Among the many services rendered by José Antonio Navarro to his native land over a long and active life, none is more honored in Texas today than the steadfast loyalty he exhibited as he faced the death penalty for treason to Mexico. Captured with the doomed Texan Santa Fe Expedition in 1841, Navarro faced incriminating evidence that seemed overwhelming. He had signed the Texas Declaration of Independence in 1836, and he had entered New Mexico with an enterprise intended to turn that province into an extension of the rebel Texas Republic.

The Library of Texas is to be congratulated for deviating from its practice of producing expertly edited new editions of classic Texas books to publish this remarkable collection of documents concerning Navarro's trial for treason. Andrés Reséndez, who demonstrates his own expertise in editing this volume, realized upon first seeing these papers in Yale's Beinecke Rare Book and Manuscript Library that they contained "dramatic proceedings that raised moving and profound questions about Navarro's loyalty" (p. ix). Most importantly for Reséndez, author of the superb Changing National Identities at the Frontier: Texas and New Mexico, 1800–1850 (Cambridge University Press, 2004), Navarro's plight was emblematic of the "conflicting loyalties and wrenching dilemmas" (p. xiii) faced by thousands of people along the shifting borders between Mexico, the Texas Republic, and the United States—perhaps nowhere more poignantly than in Navarro's beloved San Antonio de Béxar.

There are some surprises for most readers in this book.
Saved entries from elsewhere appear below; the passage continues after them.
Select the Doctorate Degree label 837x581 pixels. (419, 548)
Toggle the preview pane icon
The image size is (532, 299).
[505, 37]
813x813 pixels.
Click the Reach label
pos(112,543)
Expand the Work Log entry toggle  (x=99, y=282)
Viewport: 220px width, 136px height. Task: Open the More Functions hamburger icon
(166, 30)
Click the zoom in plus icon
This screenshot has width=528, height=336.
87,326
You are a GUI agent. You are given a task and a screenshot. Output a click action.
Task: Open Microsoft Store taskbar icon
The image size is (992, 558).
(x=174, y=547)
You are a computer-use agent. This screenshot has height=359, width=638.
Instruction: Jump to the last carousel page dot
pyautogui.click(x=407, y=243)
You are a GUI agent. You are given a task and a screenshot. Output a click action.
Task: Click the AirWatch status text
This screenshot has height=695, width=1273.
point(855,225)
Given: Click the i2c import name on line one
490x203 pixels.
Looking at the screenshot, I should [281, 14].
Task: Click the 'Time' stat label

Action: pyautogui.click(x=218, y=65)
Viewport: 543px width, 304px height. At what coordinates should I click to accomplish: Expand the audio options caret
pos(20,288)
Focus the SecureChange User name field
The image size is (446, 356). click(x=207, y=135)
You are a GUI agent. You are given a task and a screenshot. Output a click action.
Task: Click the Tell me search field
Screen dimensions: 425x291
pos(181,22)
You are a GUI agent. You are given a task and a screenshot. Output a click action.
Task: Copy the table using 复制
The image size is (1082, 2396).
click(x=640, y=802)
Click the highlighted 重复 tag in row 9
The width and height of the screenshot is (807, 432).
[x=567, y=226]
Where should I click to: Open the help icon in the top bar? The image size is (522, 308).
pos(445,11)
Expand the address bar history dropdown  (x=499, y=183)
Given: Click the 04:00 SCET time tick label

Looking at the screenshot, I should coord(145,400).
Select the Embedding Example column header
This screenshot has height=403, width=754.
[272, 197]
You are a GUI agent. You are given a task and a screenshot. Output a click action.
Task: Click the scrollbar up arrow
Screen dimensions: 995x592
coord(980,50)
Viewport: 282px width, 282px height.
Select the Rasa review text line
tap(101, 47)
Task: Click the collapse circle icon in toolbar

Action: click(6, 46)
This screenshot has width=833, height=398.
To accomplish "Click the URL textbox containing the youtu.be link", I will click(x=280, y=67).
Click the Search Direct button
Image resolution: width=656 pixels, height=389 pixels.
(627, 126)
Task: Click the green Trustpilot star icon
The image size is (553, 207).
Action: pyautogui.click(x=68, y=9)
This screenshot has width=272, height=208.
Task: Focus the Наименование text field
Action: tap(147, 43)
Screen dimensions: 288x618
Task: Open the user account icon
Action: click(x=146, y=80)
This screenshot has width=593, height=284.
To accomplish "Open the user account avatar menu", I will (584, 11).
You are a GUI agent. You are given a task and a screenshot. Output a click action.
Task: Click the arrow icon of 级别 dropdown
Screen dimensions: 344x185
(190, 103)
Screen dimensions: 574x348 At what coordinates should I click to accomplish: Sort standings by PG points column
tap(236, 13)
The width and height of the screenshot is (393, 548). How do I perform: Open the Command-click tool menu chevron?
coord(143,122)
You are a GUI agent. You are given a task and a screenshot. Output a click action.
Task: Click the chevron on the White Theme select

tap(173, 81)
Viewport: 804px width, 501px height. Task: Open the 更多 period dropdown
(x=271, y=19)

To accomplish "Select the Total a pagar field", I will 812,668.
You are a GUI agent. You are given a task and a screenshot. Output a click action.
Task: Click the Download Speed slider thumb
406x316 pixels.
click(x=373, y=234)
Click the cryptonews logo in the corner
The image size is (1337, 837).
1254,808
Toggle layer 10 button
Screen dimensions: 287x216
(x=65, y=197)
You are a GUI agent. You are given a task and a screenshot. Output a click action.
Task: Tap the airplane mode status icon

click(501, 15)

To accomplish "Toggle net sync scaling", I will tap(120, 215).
Reséndez proves through his deft analysis of the complex record of the trial, the sentencing, and the subsequent appeals that the leaders of the Mexican government, most notably President Antonio López de Santa Anna and Minister of War José María Tornel, were determined that the death sentence handed down by Navarro's initial court-martial in Mexico City be carried out. He was saved from the firing squad, not by the grace of the dictator, but by a convoluted military justice system that insisted that the Supreme Military Court's commutation of Navarro's sentence to indefinite incarceration could not be overturned, even as a furious Tornel suspended the judges responsible for this decision.

As illuminating as these newly published documents are, however, the story is incomplete. The key decision from the Supreme Military Court, only small portions of which appear in other parts of the record, is missing from the Beinecke's [End Page 555] collection and apparently lost. However, other pieces of the puzzle of Navarro's tortured fate could and should have been included. Reséndez cites, but does not quote directly, a letter from Navarro asking amnesty from Santa Anna. This and other wrenching pleas from the imprisoned Navarro, available in transcripts at the University of Texas at Austin, would have powerfully illustrated Reséndez's point that Navarro was "forced to confront his old national demons" (p. xii) in Mexico—and shown that Navarro came perilously close to denying a freely-chosen Texan nationality.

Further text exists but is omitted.